DATA SHOWN:
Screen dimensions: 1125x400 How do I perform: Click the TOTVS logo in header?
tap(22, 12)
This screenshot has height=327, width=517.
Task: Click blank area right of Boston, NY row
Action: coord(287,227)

TASK BRIEF: Reproduce the listing exactly, leaving nothing out.

ANSWER SECTION:
Screen dimensions: 1125x400 How do I perform: Click the TOTVS logo in header?
tap(22, 12)
This screenshot has height=327, width=517.
Task: Click blank area right of Boston, NY row
Action: coord(287,227)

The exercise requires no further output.